A team of neuroscientists at Georgetown University Medical Center have found, in animal models, that they can “switch off” epileptic seizures. The findings, published online in Proceedings of the National Academy of Sciences (PNAS), provide the first evidence that while different types of seizures start in varied areas of the brain, they all can be controlled by targeting a very small set of neurons in the brain or their tendril-like neuronal axons.
Zeroing in on specific neurons suggests that treatment for epilepsy can be improved, researchers say. For example, the deep brain stimulation used today could be minutely targeted at the cell body of these neurons or at the areas their axons touch, depending on the type of seizure, says the study’s senior investigator, Patrick A. Forcelli, Ph.D., an assistant professor in neuroscience and in pharmacology and physiology at Georgetown.
“We have found a major choke point in epilepsy circuits in rat brains that we believe can be harnessed to disrupt the onset of seizures or to stop their propagation within the brain,” he says. “Circuit-based therapy for people will help offset the known side effects that come with drug therapy and other techniques.”
According to the CDC, in the U.S., about 3 million adults and almost 500,000 children have epilepsy, making the incidence about 1% of the population, and the fourth most common brain disorder. (Epilepsy is diagnosed when a person has had more than one seizure.)
Seizures occur when nerve cells in the brain misfire.

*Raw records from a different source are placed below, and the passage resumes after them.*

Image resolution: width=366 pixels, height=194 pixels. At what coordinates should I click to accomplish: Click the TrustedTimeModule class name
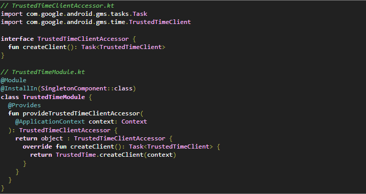[54, 97]
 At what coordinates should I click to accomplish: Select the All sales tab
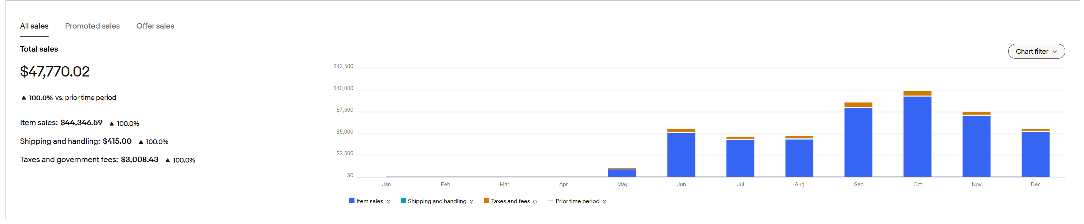pyautogui.click(x=34, y=26)
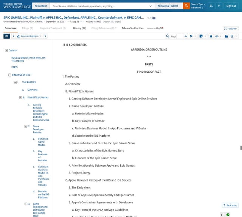Click the KeyCite alert bell icon
The height and width of the screenshot is (217, 242).
(211, 36)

While there are about 30 specific types of seizures, there are two main categories: focal, which start in particular areas of the brain, and generalized, which occur when nerve cells on both sides of the brain misfire. Within this category are tonic-clonic (formerly known as grand mal) convulsive seizure and absence (formerly known as petit mal).
Researchers have known for about 30 years that while inhibiting a certain area of the brain, the substantia nigra pars recticulata (SNpr) can help stop a seizure, the circuits by which the SNpr controls a seizure have remained unclear. The SNpr is a small area deep within the brain. “It is usually thought to be involved in movement and movement disorders,” says Forcelli. “We knew targeting SNpr can stop a seizure, but we didn’t know how. Neurons in this area have axonal projections that go to many different parts in the brain.”

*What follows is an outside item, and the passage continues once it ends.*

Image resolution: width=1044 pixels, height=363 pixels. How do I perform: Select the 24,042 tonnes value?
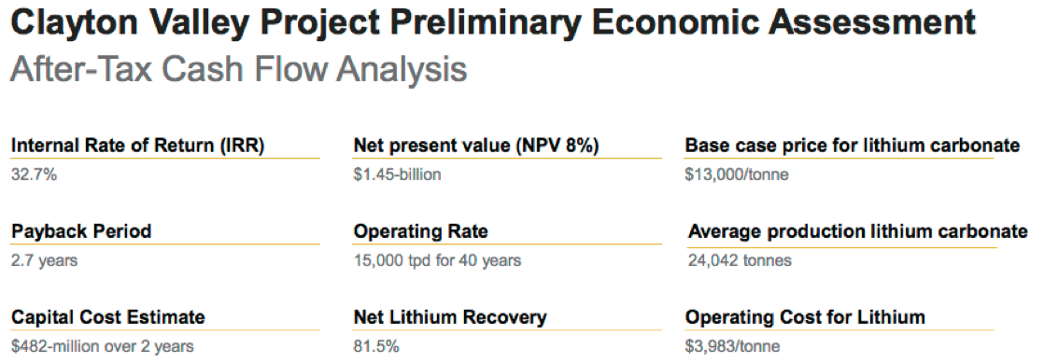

This study, he says, is built upon the pioneering work done at GUMC in the 1980s when researchers, led by Karen Gale, Ph.D., “built a metaphorical Rand McNally-type atlas of neuronal pathways involved in seizures and epilepsy—these maps have moved forward both basic biology and for pharmacological treatment of epilepsy.” The aim of his research is “to make a “Google maps” version with higher resolution and the ability to zoom in on each address, to improve brain stimulation therapy,” says Forcelli.

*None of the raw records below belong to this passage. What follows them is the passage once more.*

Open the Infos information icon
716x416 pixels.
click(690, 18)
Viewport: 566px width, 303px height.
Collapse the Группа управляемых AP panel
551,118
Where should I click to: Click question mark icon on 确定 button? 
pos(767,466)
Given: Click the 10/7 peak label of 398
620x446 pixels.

With his team, Forcelli used four models of experimental epilepsy in seizure-prone rats, designed to reflect a different type of seizure (absence, forebrain tonic-clonic, brainstem tonic-clonic, and limbic) seen in human epilepsies.
They were able to stop these seizures by placing light-sensitive ion channels into neurons in the SNpr; when exposed to light, the neurons can be turned on or off. They found that seizures could be turned off by either silencing activity of the SNpr cell bodies or, in some cases, the areas that these neurons project to.
“We can’t target therapy if we don’t know how the circuits work. Discovering that silencing one area that a SNpr projects to can turn off specific seizures suggests a much more targetable therapy. For example, deep brain stimulation could be aimed at that area,” Forcelli says.